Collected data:
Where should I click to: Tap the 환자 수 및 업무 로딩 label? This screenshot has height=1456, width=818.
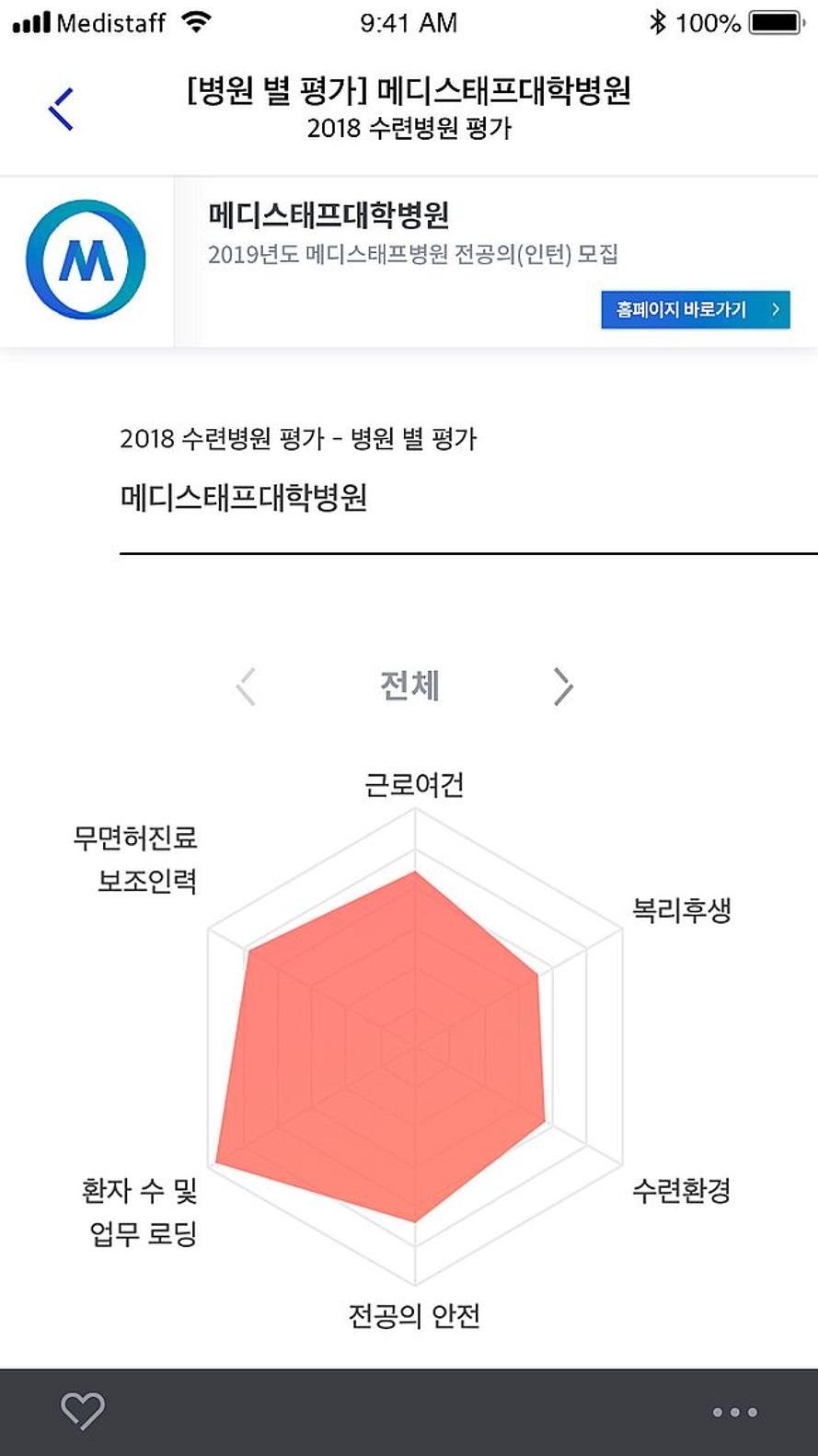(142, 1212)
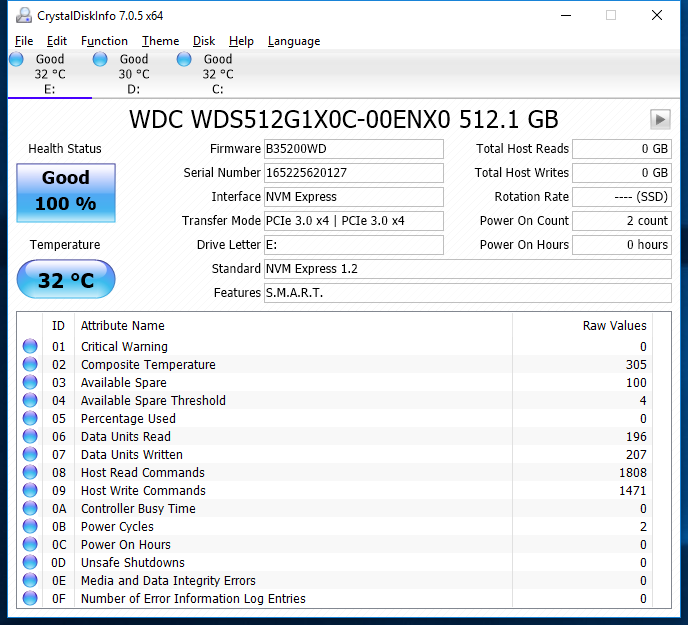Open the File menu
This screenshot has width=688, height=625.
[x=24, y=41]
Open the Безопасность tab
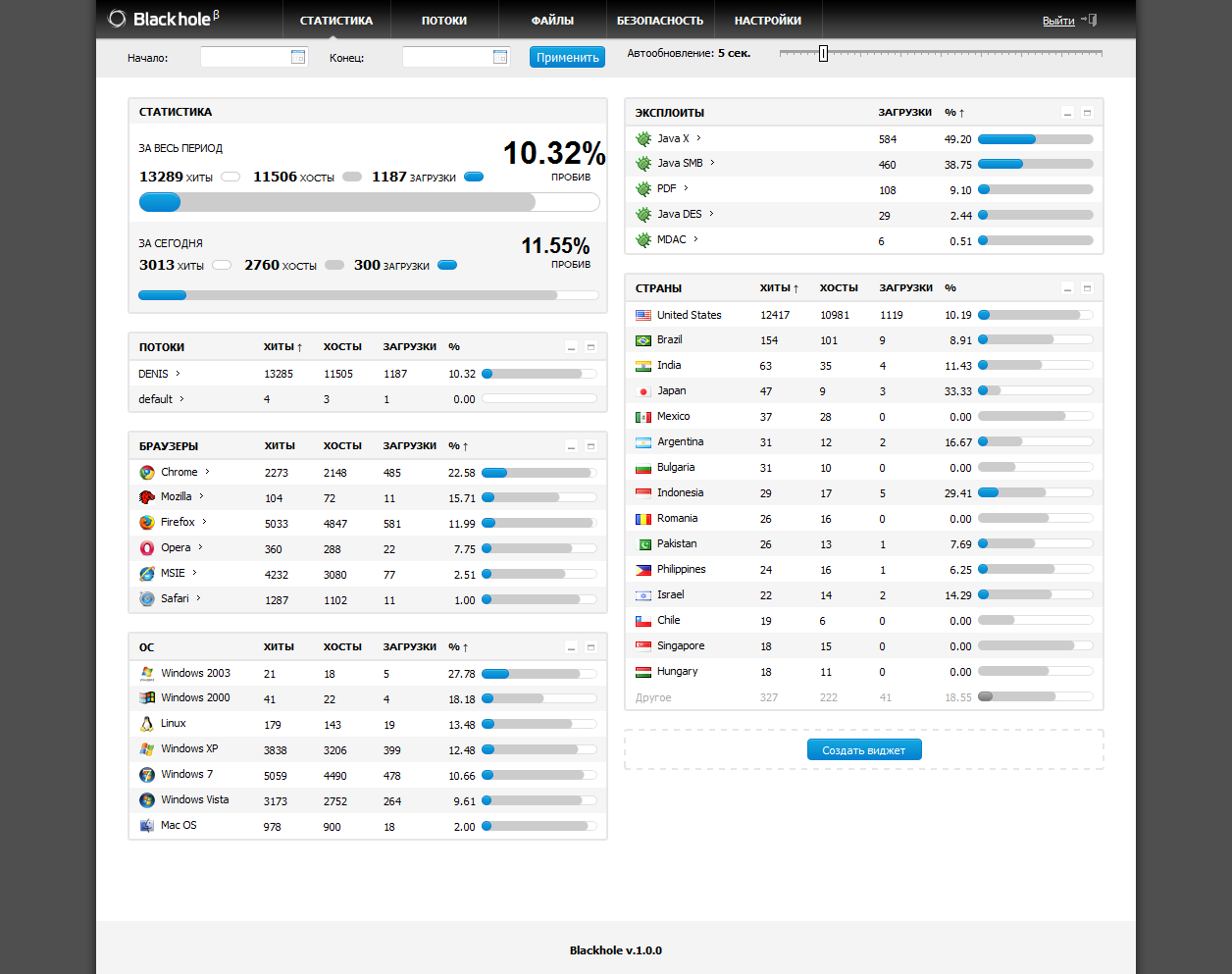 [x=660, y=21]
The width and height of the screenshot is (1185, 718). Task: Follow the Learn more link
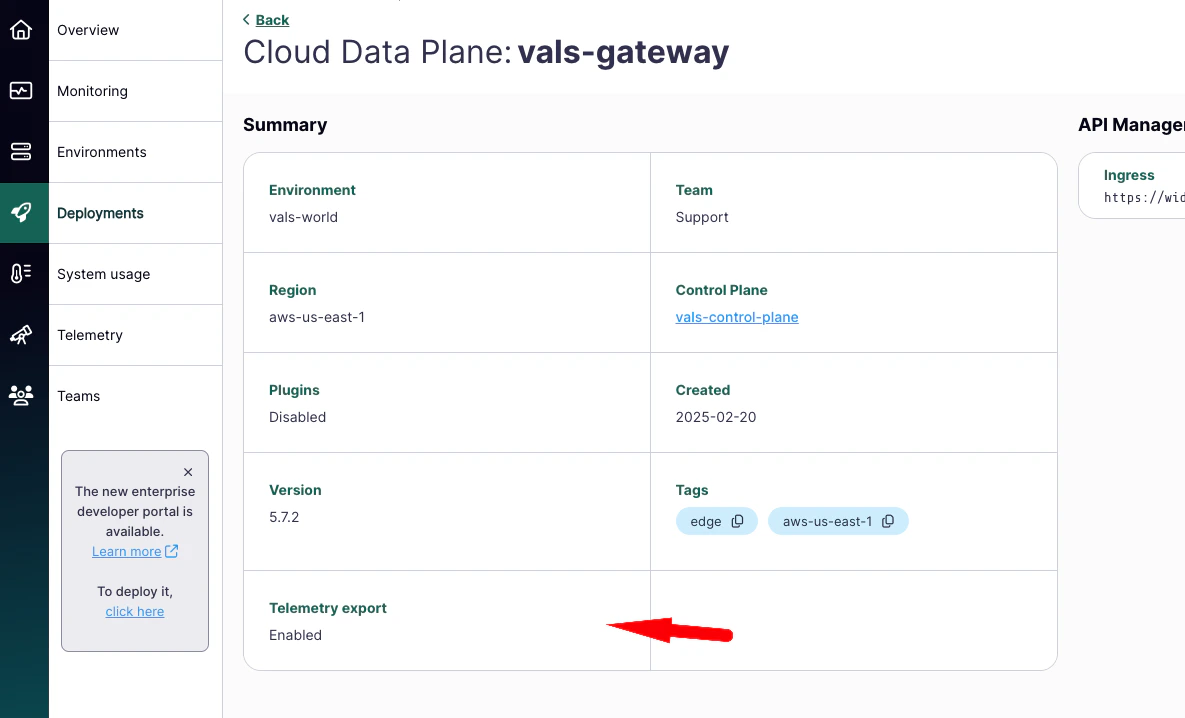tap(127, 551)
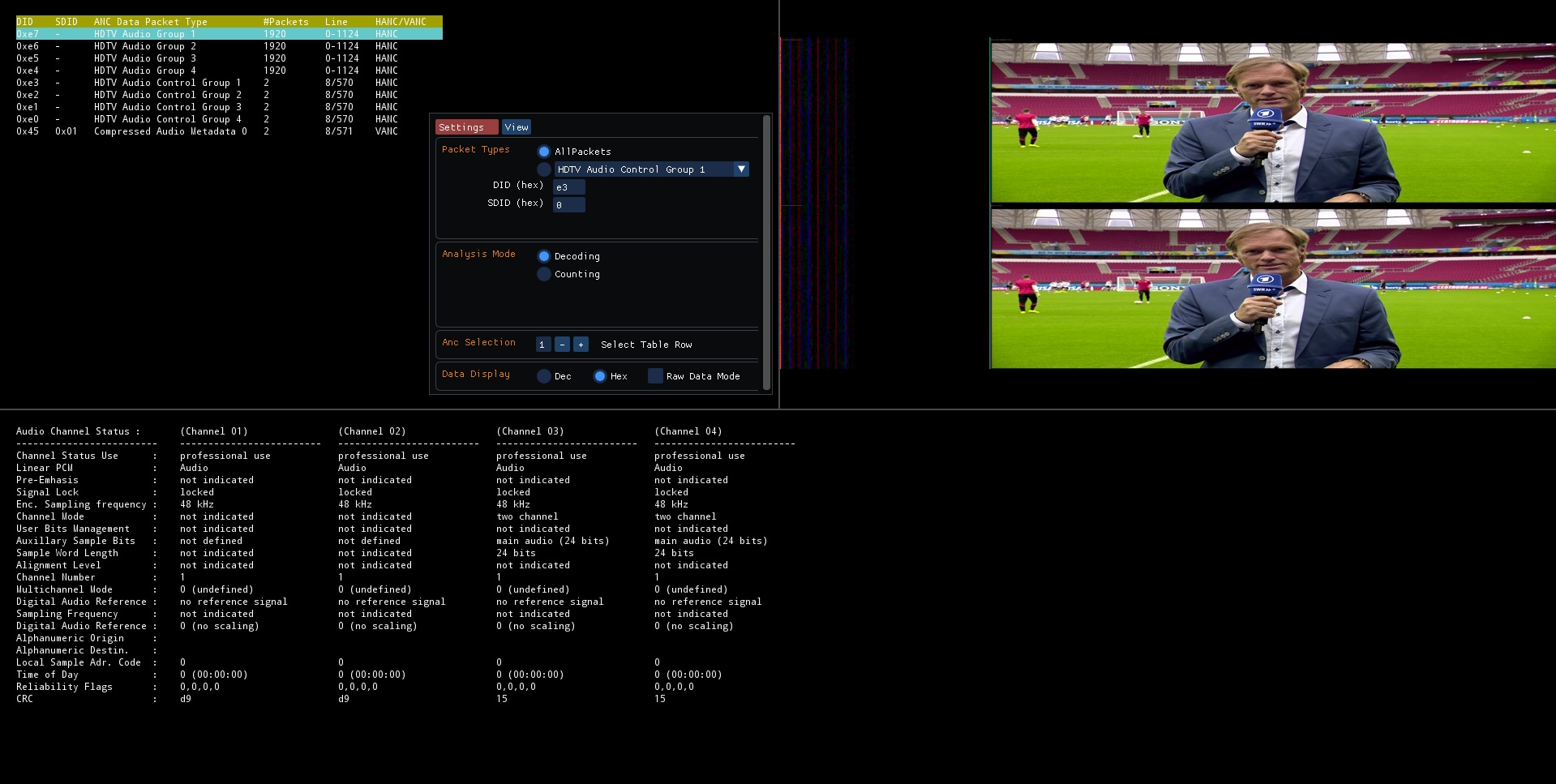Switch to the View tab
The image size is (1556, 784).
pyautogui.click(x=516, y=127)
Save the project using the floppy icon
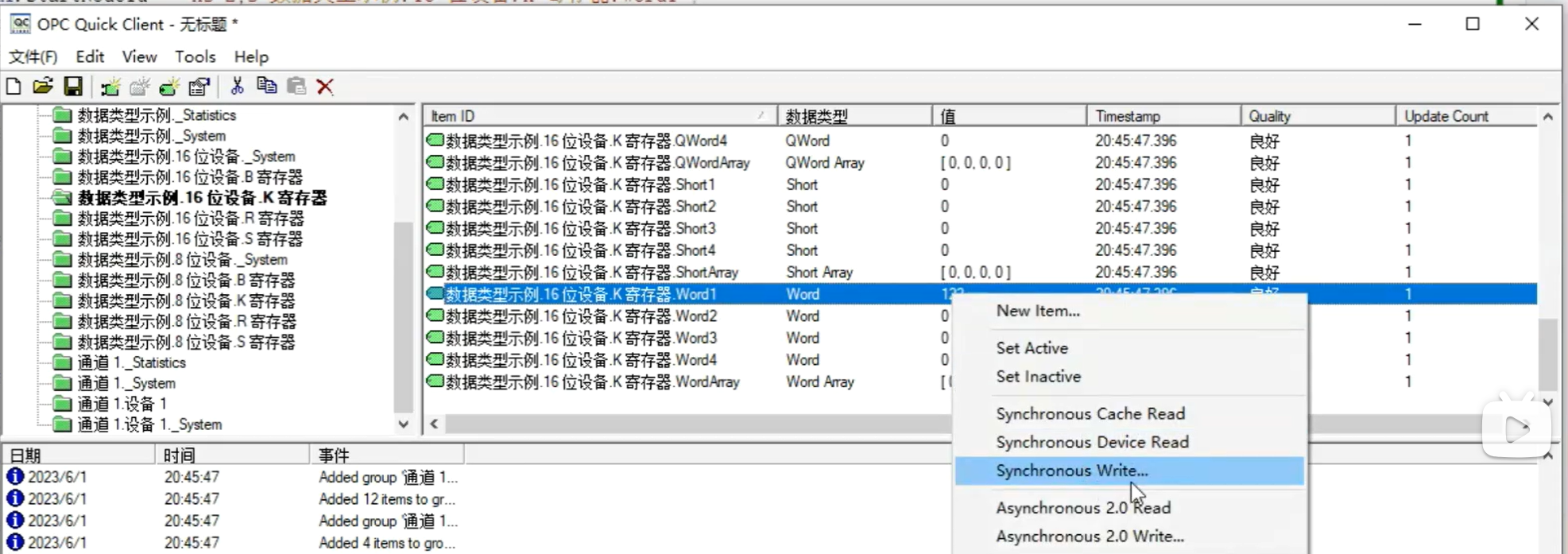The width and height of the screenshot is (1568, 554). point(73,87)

PROBLEM TO SOLVE - Write the lines out exactly, beginning at the line that holds "Open the Безопасность tab" and stopping after the last line of the entries; include no pictures.

RESULT OF THIS TASK -
Open the Безопасность tab
 [x=660, y=21]
The width and height of the screenshot is (1185, 718). Task: Follow the Learn more link
tap(127, 551)
Switch to the View tab
The image size is (1556, 784).
pyautogui.click(x=516, y=127)
Save the project using the floppy icon
The width and height of the screenshot is (1568, 554). point(73,87)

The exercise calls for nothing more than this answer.